Глава 1
В шесть утра резко и отрывисто прозвучали удары в дверь нашего барака.
— Подъем! — закричал дневальный, первым занимая очередь к параше.
Зэки, кряхтя и сплевывая на пол, посыпались со шконок. Солнце едва-едва показало свой краешек в зарешеченном окне. На небе не было ни облачка — день обещал быть жарким.
— Смотри, опять рюхаются, — Пятно кивнул в сторону «политического» угла. Там у нас жили «зеленые братья». Десяток хохлов и прибалтов из УПА, Движения борьбы за свободу Литвы и прочих воинов свободы, которые досиживали свое по 58-й статье.
/Рюхаться — договариваться о криминальном деле на тюремном жаргоне/
— Когти тебе надо рвать, Сапер, или выламываться из лагеря, — сверху спрыгнул Босой, принялся наматывать портянки. — Замочат.
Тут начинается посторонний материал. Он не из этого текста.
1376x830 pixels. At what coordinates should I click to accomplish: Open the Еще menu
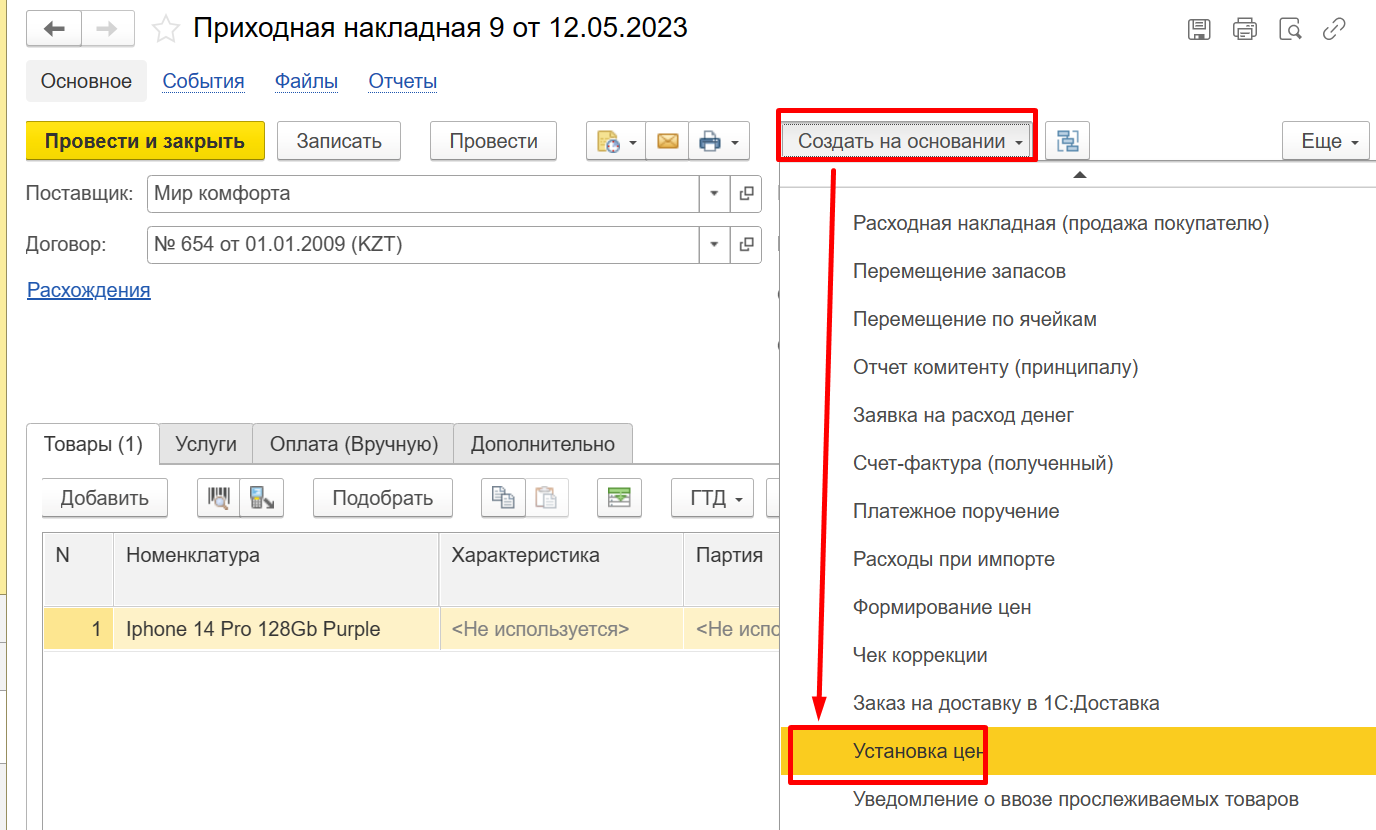point(1325,142)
Зуб даю, посадят на пику.
Пятно и Босой были моими соседями по шконке. Первый имел большое коричневое пятно на лысой голове, за это и окрестили. Второй вор носил фамилию Босотов. Тут уж сам бог велел ему стать Босым или БосОтой. Последнюю кличку худой, жилистый мужик не любил, сразу лез в драку. Махался он не очень умело, но активно — размазывая кровавые сопли, поднимался с пола, любил использовать грязные приемы.
Я перехватил взгляд Петлюры из «зеленого» угла. Бородатый, квадратный мужик со шрамом через весь лоб провел ногтем большого пальца по шее. Упашники вокруг засмеялись.
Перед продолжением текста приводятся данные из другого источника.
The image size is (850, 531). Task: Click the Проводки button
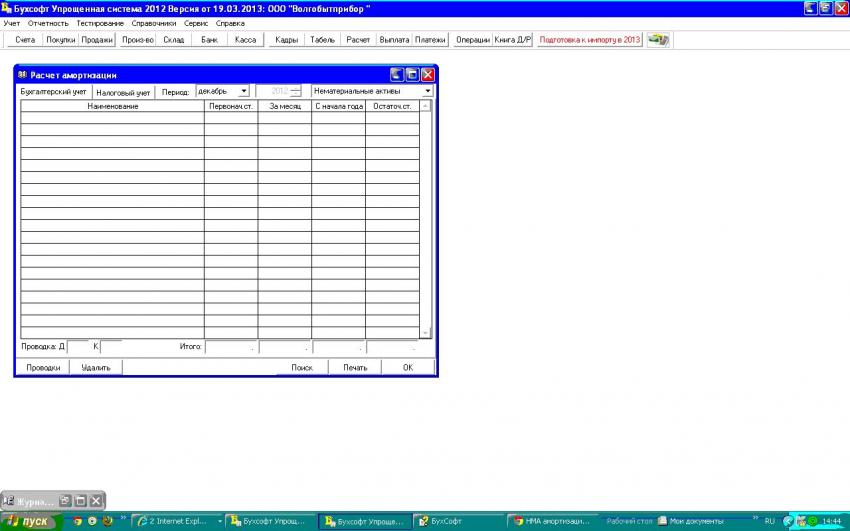(x=42, y=367)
— Возьми на себя какое-нибудь дело, — продолжал бубнить Босой. — Отведут в оперчасть, а там ушлют на следствие в райцентр. Или больным скажись…
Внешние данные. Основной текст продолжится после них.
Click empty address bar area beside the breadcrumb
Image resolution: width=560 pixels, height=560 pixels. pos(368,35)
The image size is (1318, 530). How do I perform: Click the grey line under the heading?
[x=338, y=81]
Из барака вышли двое. Помбригадира потопал к хлеборезам — следить, чтобы те нарезали честно пайки. Бригадир пошел в штабной барак за разнарядкой. Две последние недели мы валили деревья в густом лесу Львовщины — тут начали строить какой-то секретный объект. Обнесли два гектара колючкой, нагнали военных. Кум ходил по лагерю запуганный — по его душу приезжали из Москвы проверяющие. Никаких посылок, писем из дома — зэки жили в полной изоляции.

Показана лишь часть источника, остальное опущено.